Made by Cadillac, it also carried her father and Rosa Parks

Memorial services have been taking place this week in Detroit to commemorate the Queen of Soul, Aretha Franklin, who died Aug. 16 at age 76. And on Tuesday, a local funeral home transported her body to a public viewing in a show-stopping vintage hearse: a white 1940 LaSalle.

The two-door hearse is a modified version of a car from the luxury brand conceived by former General Motors CEO Alfred P. Sloan and intended to slot in between Cadillac and Buick in the automaker's highly stratified portfolio. Cadillac built LaSalle vehicles, which were designed by longtime GM design chief Harley Earl, between 1927 and 1940.

The casket carrying the late singer Aretha Franklin arrives at the Charles H. Wright Museum of African American History for the second day of a public viewing in Detroit, Michigan, U.S., August 29, 2018. REUTERS/Mike Segar

The LaSalle hearse, which features a three-speed manual transmission and a shifter on the steering column, has been owned by Detroit's Swanson Funeral Home since it opened in 1958. It's the same vehicle that was used to carry the bodies of Franklin's father, the Rev. C.L. Franklin, in 1984; David Ruffin of legendary Motown group the Temptations, in 1991; and civil rights icon Rosa Parks, in 2005. It's reportedly kept in storage in Detroit and only used for special occasions.

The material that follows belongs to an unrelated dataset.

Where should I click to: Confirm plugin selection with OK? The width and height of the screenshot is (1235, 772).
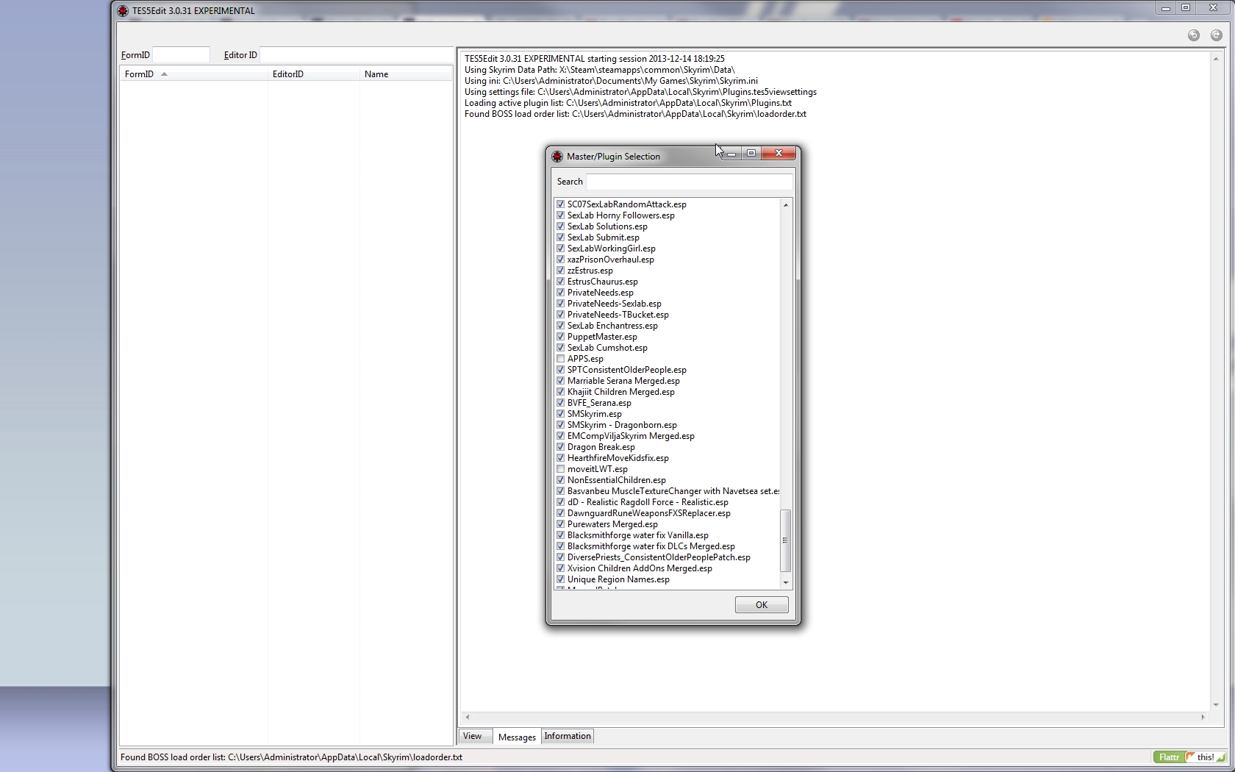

"It was a very cool car and absolutely speaks of Detroit," Jonathan Klinger, a spokesman for Hagerty Classic Insurance, told the Detroit Free Press. "It's just very fitting that a classic icon of Detroit, Aretha, was driven by a classic automotive icon of Detroit."

Franklin is closely tied with Detroit, her longtime home (though she was born in Memphis, she moved to the city at an early age, and she returned to Detroit for good in the 1980s), and with the city's auto industry, thanks most famously to the song "Freeway of Love," with its video highlighting scenes of auto manufacturing and the song's reference to riding in a pink Cadillac.

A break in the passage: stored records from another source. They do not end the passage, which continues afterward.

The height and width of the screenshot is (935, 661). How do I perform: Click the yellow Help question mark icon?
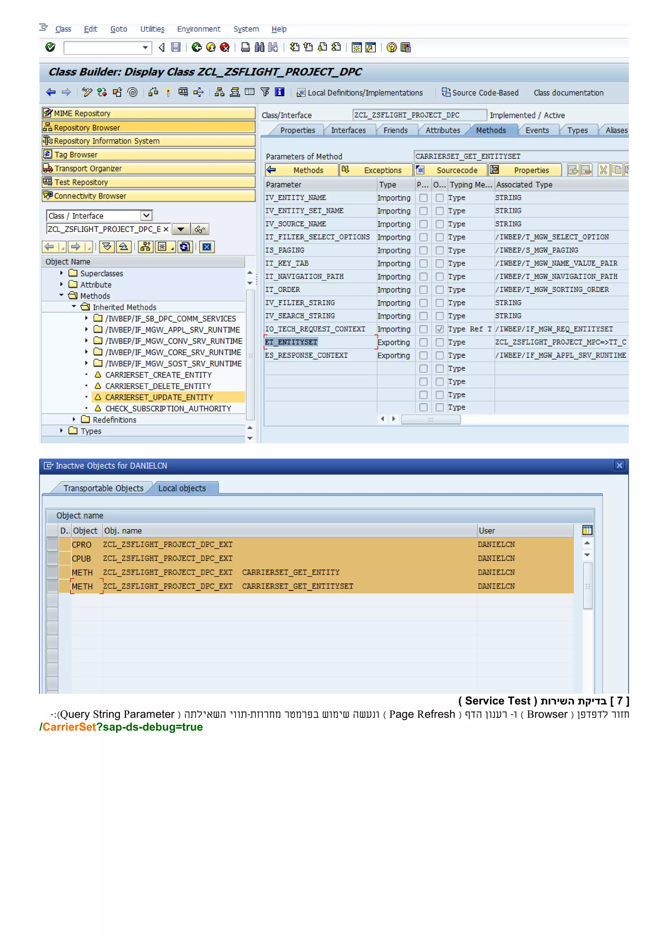pos(392,48)
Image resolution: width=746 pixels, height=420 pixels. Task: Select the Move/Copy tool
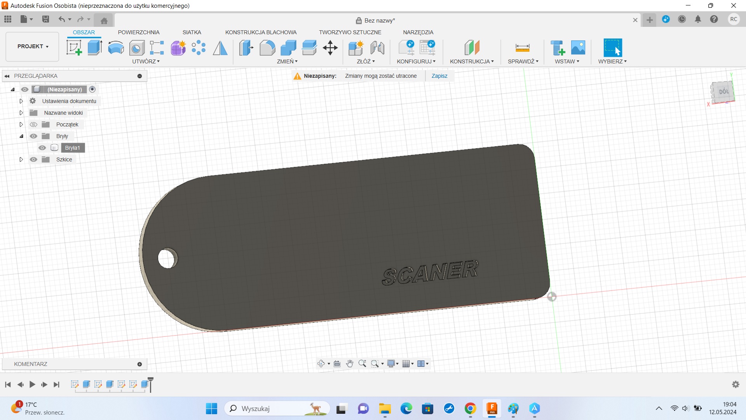(x=330, y=47)
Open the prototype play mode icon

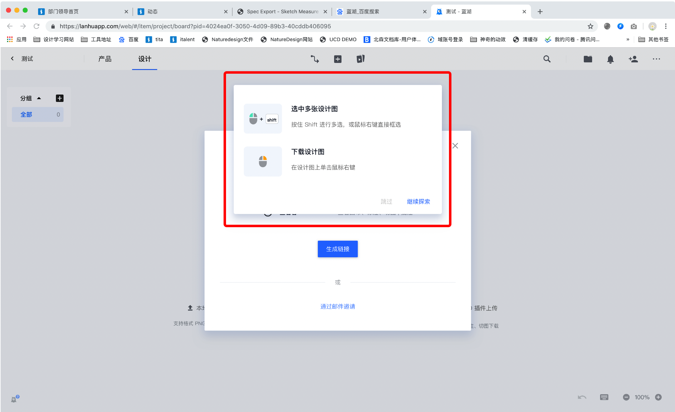click(361, 59)
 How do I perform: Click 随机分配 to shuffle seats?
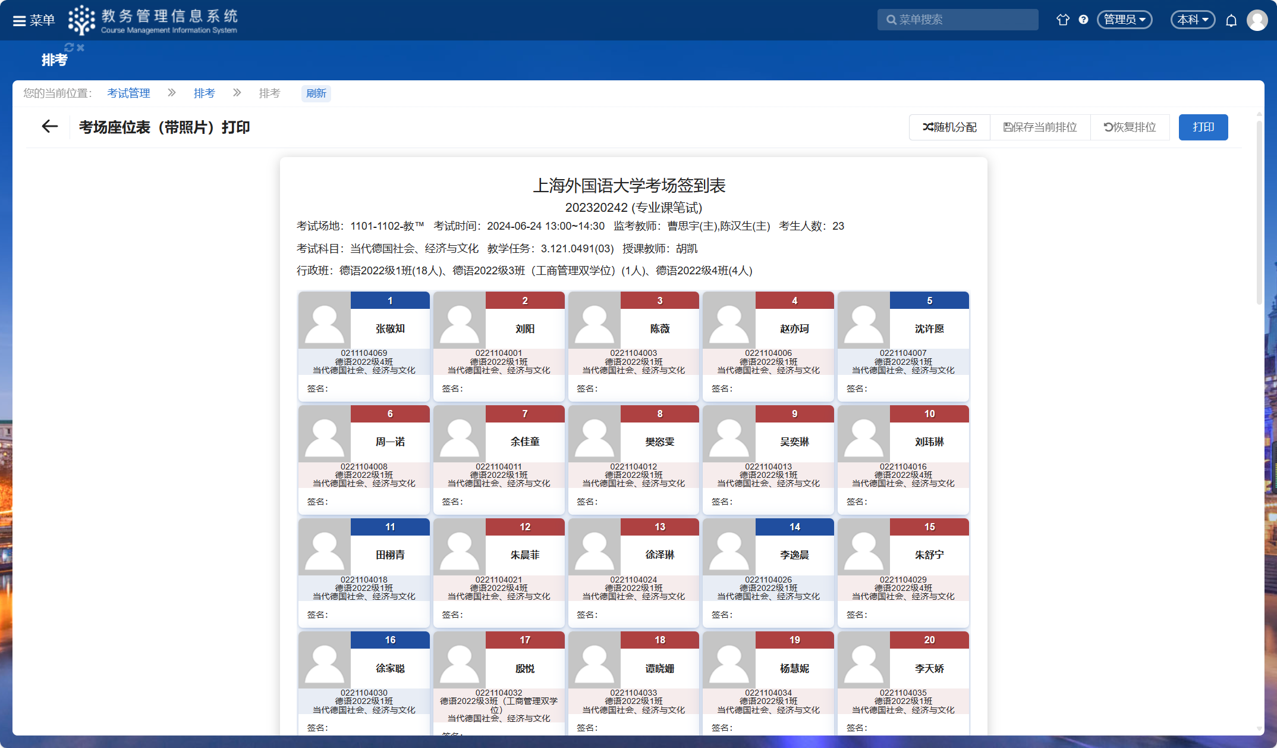(949, 127)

Franklin will be laid to rest on Friday, with her funeral closed to friends and family only. However, Greater Grace Temple, the Detroit church where her funeral services will take place, is putting out the call to owners of actual pink Cadillacs to come out and form a "Freeway of Love" in Aretha's memory, with each driver and a guest granted admission to the service inside, according to the AP.